# GIVEN EXERCISE
Rewrite these lines as a numbered list, leaving out the blank lines.

# RAW DATA
┏━━

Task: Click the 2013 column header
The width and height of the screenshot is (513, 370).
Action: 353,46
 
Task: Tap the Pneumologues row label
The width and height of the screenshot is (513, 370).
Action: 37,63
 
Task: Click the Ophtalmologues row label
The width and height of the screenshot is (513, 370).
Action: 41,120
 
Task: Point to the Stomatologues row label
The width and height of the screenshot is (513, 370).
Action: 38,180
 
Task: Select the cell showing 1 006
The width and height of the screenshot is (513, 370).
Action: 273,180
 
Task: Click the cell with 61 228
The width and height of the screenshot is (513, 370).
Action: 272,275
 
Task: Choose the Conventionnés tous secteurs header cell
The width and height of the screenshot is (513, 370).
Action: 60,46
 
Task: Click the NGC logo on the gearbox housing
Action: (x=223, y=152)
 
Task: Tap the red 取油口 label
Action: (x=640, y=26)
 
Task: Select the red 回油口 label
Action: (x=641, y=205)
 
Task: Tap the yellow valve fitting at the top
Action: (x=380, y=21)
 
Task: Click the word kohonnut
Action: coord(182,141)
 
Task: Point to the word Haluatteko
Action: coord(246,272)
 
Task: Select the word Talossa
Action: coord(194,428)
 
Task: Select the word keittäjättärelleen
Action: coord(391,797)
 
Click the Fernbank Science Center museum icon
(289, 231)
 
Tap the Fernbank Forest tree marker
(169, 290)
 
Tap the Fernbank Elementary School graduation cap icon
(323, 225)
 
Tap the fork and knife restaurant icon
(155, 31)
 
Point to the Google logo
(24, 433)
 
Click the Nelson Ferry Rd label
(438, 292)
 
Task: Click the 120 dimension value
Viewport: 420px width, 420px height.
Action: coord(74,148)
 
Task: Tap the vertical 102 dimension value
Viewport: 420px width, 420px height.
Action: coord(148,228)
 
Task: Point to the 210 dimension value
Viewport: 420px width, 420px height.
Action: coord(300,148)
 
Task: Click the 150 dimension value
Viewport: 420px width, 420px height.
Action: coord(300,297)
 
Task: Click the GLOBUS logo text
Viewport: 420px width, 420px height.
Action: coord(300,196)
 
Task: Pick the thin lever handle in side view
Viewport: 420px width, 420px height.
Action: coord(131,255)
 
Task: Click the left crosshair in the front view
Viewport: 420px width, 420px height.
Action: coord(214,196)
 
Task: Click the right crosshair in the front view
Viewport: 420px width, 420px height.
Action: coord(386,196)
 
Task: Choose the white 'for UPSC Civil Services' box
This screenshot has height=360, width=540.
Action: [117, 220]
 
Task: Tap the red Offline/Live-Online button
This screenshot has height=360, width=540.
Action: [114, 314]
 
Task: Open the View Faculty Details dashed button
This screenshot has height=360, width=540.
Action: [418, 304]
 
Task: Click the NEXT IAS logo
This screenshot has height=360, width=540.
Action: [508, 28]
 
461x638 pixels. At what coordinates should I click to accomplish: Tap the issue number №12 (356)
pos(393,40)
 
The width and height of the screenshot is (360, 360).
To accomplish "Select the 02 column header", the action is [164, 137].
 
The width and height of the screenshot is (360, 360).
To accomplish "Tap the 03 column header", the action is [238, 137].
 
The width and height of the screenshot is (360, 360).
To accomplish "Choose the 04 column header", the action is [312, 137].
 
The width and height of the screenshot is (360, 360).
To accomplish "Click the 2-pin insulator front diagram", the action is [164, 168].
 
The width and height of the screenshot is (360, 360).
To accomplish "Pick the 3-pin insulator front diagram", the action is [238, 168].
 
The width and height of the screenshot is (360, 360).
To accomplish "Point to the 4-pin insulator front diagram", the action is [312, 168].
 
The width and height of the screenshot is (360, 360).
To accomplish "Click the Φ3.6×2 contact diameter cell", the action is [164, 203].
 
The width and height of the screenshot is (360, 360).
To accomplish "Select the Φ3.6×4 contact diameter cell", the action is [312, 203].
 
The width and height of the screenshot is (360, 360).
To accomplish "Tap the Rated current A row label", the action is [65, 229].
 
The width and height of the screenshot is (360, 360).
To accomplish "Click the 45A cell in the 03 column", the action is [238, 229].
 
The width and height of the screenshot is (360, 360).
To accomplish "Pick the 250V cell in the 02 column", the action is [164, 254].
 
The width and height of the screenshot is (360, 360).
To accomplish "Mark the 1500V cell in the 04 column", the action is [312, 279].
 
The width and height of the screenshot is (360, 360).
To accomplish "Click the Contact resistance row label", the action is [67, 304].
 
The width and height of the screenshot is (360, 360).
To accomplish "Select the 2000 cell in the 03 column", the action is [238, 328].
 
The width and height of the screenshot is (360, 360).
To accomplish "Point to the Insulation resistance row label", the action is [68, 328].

┗━━

# TASK OUTPUT
1. Task: Click the 2013 column header
2. The width and height of the screenshot is (513, 370).
3. Action: 353,46
4. Task: Tap the Pneumologues row label
5. The width and height of the screenshot is (513, 370).
6. Action: 37,63
7. Task: Click the Ophtalmologues row label
8. The width and height of the screenshot is (513, 370).
9. Action: 41,120
10. Task: Point to the Stomatologues row label
11. The width and height of the screenshot is (513, 370).
12. Action: 38,180
13. Task: Select the cell showing 1 006
14. The width and height of the screenshot is (513, 370).
15. Action: 273,180
16. Task: Click the cell with 61 228
17. The width and height of the screenshot is (513, 370).
18. Action: 272,275
19. Task: Choose the Conventionnés tous secteurs header cell
20. The width and height of the screenshot is (513, 370).
21. Action: 60,46
22. Task: Click the NGC logo on the gearbox housing
23. Action: (x=223, y=152)
24. Task: Tap the red 取油口 label
25. Action: (x=640, y=26)
26. Task: Select the red 回油口 label
27. Action: (x=641, y=205)
28. Task: Tap the yellow valve fitting at the top
29. Action: (x=380, y=21)
30. Task: Click the word kohonnut
31. Action: coord(182,141)
32. Task: Point to the word Haluatteko
33. Action: coord(246,272)
34. Task: Select the word Talossa
35. Action: coord(194,428)
36. Task: Select the word keittäjättärelleen
37. Action: coord(391,797)
38. Click the Fernbank Science Center museum icon
39. (289, 231)
40. Tap the Fernbank Forest tree marker
41. (169, 290)
42. Tap the Fernbank Elementary School graduation cap icon
43. (323, 225)
44. Tap the fork and knife restaurant icon
45. (155, 31)
46. Point to the Google logo
47. (24, 433)
48. Click the Nelson Ferry Rd label
49. (438, 292)
50. Task: Click the 120 dimension value
51. Viewport: 420px width, 420px height.
52. Action: coord(74,148)
53. Task: Tap the vertical 102 dimension value
54. Viewport: 420px width, 420px height.
55. Action: coord(148,228)
56. Task: Point to the 210 dimension value
57. Viewport: 420px width, 420px height.
58. Action: coord(300,148)
59. Task: Click the 150 dimension value
60. Viewport: 420px width, 420px height.
61. Action: coord(300,297)
62. Task: Click the GLOBUS logo text
63. Viewport: 420px width, 420px height.
64. Action: coord(300,196)
65. Task: Pick the thin lever handle in side view
66. Viewport: 420px width, 420px height.
67. Action: coord(131,255)
68. Task: Click the left crosshair in the front view
69. Viewport: 420px width, 420px height.
70. Action: coord(214,196)
71. Task: Click the right crosshair in the front view
72. Viewport: 420px width, 420px height.
73. Action: coord(386,196)
74. Task: Choose the white 'for UPSC Civil Services' box
75. This screenshot has height=360, width=540.
76. Action: [117, 220]
77. Task: Tap the red Offline/Live-Online button
78. This screenshot has height=360, width=540.
79. Action: [114, 314]
80. Task: Open the View Faculty Details dashed button
81. This screenshot has height=360, width=540.
82. Action: [418, 304]
83. Task: Click the NEXT IAS logo
84. This screenshot has height=360, width=540.
85. Action: [508, 28]
86. 461x638 pixels. At what coordinates should I click to accomplish: Tap the issue number №12 (356)
87. pos(393,40)
88. The width and height of the screenshot is (360, 360).
89. To accomplish "Select the 02 column header", the action is [164, 137].
90. The width and height of the screenshot is (360, 360).
91. To accomplish "Tap the 03 column header", the action is [238, 137].
92. The width and height of the screenshot is (360, 360).
93. To accomplish "Choose the 04 column header", the action is [312, 137].
94. The width and height of the screenshot is (360, 360).
95. To accomplish "Click the 2-pin insulator front diagram", the action is [164, 168].
96. The width and height of the screenshot is (360, 360).
97. To accomplish "Pick the 3-pin insulator front diagram", the action is [238, 168].
98. The width and height of the screenshot is (360, 360).
99. To accomplish "Point to the 4-pin insulator front diagram", the action is [312, 168].
100. The width and height of the screenshot is (360, 360).
101. To accomplish "Click the Φ3.6×2 contact diameter cell", the action is [164, 203].
102. The width and height of the screenshot is (360, 360).
103. To accomplish "Select the Φ3.6×4 contact diameter cell", the action is [312, 203].
104. The width and height of the screenshot is (360, 360).
105. To accomplish "Tap the Rated current A row label", the action is [65, 229].
106. The width and height of the screenshot is (360, 360).
107. To accomplish "Click the 45A cell in the 03 column", the action is [238, 229].
108. The width and height of the screenshot is (360, 360).
109. To accomplish "Pick the 250V cell in the 02 column", the action is [164, 254].
110. The width and height of the screenshot is (360, 360).
111. To accomplish "Mark the 1500V cell in the 04 column", the action is [312, 279].
112. The width and height of the screenshot is (360, 360).
113. To accomplish "Click the Contact resistance row label", the action is [67, 304].
114. The width and height of the screenshot is (360, 360).
115. To accomplish "Select the 2000 cell in the 03 column", the action is [238, 328].
116. The width and height of the screenshot is (360, 360).
117. To accomplish "Point to the Insulation resistance row label", the action is [68, 328].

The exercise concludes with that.